Problem details
How many of the lines below contain the string "badge"? Reply with the number alone.

Data in this exercise
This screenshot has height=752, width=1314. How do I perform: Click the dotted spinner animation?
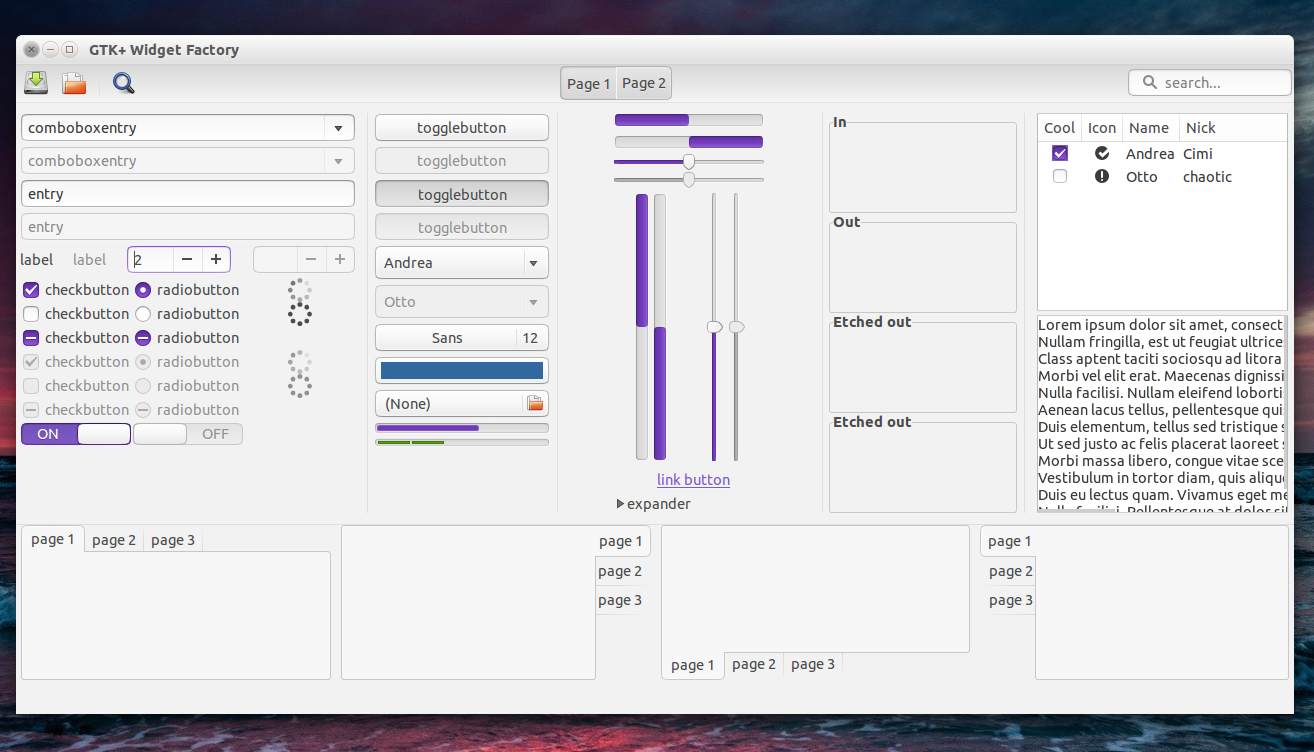pos(299,302)
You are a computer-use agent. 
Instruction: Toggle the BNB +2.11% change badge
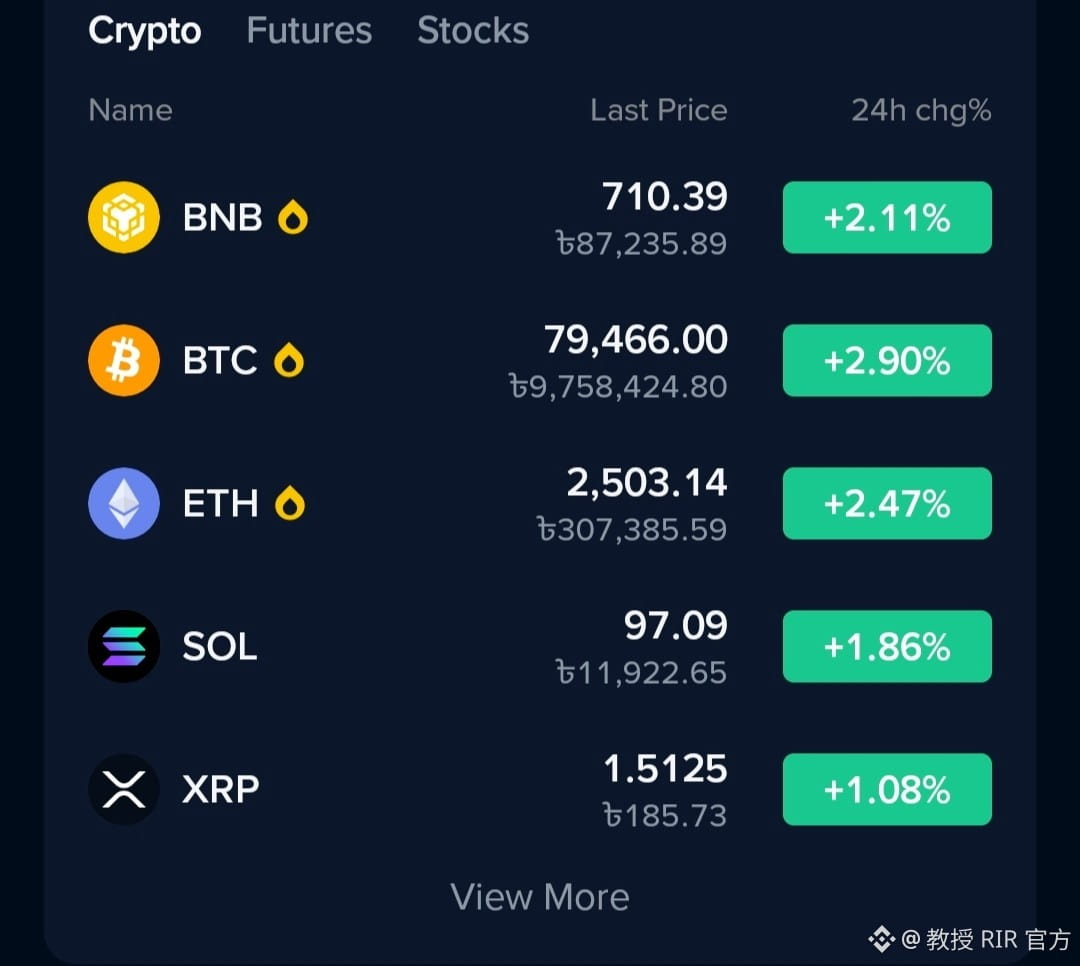pyautogui.click(x=887, y=217)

Response for this exercise
1